Time: September 27, 2018
- Inclusion in the indexes helps to reduce borrowing costs and opens up Saudi Arabia to a much bigger pool of debt investors
- A similar trend is also under way in equities with the Kingdom’s recent inclusion in the MSCI Emerging Markets Index
LONDON: Saudi Arabia is set to be included in JP Morgan’s emerging market government bond indexes next year, potentially unlocking billions of dollars in fresh investment.
It comes at a key time for the Kingdom’s emerging capital markets as both the government and companies increasingly consider bond sales to raise capital, encouraged by financial reforms that are aimed at reducing economic reliance on oil revenues.

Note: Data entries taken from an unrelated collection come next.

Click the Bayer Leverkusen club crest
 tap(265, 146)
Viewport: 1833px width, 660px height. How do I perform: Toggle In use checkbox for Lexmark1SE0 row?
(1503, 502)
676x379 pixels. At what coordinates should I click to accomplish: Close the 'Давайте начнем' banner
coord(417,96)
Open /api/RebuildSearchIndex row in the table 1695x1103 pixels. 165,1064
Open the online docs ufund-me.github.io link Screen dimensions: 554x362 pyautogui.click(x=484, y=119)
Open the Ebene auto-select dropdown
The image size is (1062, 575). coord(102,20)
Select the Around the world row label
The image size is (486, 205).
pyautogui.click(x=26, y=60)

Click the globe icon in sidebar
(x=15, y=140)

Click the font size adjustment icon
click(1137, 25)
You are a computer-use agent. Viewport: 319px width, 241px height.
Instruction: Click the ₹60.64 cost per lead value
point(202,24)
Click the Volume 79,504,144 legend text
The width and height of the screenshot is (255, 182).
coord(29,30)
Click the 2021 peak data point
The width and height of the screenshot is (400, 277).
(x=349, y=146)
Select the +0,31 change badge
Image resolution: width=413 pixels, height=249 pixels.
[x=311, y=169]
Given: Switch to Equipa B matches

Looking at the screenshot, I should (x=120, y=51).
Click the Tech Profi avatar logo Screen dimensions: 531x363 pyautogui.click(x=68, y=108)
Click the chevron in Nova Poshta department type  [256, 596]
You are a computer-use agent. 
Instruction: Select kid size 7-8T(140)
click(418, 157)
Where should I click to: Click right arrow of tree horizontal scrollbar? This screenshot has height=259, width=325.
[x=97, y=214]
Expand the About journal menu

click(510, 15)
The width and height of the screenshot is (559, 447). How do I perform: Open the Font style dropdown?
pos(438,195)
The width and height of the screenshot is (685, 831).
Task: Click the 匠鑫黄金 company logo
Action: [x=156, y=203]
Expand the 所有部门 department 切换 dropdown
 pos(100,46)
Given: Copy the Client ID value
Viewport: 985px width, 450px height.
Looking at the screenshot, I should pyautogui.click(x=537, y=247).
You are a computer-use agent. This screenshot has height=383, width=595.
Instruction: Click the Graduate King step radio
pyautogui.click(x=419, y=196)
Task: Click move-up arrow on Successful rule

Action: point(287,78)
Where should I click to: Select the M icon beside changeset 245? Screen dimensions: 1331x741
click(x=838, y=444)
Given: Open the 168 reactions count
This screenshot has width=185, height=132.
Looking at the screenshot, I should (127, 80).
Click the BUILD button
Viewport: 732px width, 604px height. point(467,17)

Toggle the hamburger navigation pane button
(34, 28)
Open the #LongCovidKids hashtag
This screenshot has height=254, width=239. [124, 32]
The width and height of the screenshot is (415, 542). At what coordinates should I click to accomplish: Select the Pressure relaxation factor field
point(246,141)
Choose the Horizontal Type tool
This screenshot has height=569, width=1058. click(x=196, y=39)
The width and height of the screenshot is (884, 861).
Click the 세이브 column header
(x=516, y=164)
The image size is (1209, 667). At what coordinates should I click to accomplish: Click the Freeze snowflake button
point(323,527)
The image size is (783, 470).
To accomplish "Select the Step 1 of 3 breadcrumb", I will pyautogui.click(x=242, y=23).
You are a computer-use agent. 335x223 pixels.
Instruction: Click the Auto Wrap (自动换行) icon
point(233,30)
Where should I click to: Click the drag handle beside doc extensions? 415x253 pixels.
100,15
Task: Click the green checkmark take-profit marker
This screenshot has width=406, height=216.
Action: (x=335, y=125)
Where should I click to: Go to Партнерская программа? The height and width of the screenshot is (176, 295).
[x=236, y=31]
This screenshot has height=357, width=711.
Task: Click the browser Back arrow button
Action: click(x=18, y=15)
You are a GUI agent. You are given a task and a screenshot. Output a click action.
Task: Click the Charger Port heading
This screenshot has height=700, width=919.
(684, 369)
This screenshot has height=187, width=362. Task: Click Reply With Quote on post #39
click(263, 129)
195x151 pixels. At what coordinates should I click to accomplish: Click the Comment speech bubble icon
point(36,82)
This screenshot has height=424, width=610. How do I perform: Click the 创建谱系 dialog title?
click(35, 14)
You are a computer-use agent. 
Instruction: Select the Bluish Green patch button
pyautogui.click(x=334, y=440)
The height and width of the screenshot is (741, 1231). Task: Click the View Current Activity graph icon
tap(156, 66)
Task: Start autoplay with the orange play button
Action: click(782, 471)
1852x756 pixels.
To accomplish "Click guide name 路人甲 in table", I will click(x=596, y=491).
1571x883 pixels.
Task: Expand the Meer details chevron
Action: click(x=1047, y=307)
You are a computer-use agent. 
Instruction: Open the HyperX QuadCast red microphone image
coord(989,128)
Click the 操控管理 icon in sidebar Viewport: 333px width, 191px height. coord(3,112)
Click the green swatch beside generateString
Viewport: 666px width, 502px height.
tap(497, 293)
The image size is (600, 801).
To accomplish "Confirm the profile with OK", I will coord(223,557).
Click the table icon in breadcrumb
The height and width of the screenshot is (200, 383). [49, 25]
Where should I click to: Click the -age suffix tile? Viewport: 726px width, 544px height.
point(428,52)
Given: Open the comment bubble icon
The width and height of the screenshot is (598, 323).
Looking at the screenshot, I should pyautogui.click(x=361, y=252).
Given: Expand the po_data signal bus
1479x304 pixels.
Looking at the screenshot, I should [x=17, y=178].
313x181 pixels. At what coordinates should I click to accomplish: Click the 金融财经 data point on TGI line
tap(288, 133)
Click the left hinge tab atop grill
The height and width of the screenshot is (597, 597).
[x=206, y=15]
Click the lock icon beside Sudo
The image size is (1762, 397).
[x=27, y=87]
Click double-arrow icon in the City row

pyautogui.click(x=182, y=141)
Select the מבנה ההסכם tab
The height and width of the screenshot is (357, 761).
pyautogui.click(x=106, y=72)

Inclusion in the indexes helps to reduce borrowing costs and opens up Saudi Arabia to a much bigger pool of debt investors.
A similar trend is also under way in equities with the Kingdom’s recent inclusion in the MSCI Emerging Markets Index.
The UAE, Bahrain, Kuwait and Qatar will also become eligible for EMBI Global Diversified (EMBIGD), EMBI Global (EMBIG) and EURO-EMBIG indexes, Reuters reported on Wednesday. The process will be phased between Jan. 31 and Sept. 30, 2019.
That could lead to an estimated $30 billion in inflows, leading to tighter spreads and making primary market access easier, according to Bank of America Merrill Lynch.
Bahrain could emerge as the biggest beneficiary from EMBI inclusion.
“This will provide not only large flows as a percentage of debt outstanding, but is also likely to be crucial for future external financing needs,” BoAML said in a note in August.
“One of the clear benefits of being a member of a major benchmark is that investors generally have at least some exposure to each country (particularly if it is reasonably large like Bahrain) to avoid deviating too much from the benchmark.”
Saudi Arabia, Bahrain, Kuwait, Oman and Qatar have issued a quarter of all new debt sold by emerging market countries in each of the past three years, according to Reuters data.
Gulf sovereign bonds rose on the news on Wednesday.
The collapse of oil prices in 2014 as well as regional economic reform initiatives have encouraged Gulf states to turn to debt markets to fund spending that in the past may have been paid for with oil sales.
“GCC index inclusion is a timely recognition of the fact that issuance from the region represents over
15 percent of the stock of emerging market debt, and provides important diversification benefits,” said Mohieddine Kronfol, chief investment officer of Global Sukuk and MENA Fixed Income at Franklin Templeton Investments.
The moves comes as Saudi corporate borrowers such as Saudi Basic Industries Corp. (SABIC) and Saudi Electricity tap debt markets to raise funds.
SABIC is preparing to offer a dollar-denominated unsecured bond to the global market with investor meetings this week.
The Kingdom’s petrochemical giant will be meeting investors in London, New York, Los Angeles and Boston, according to a filing on the Saudi stock exchange on Tuesday.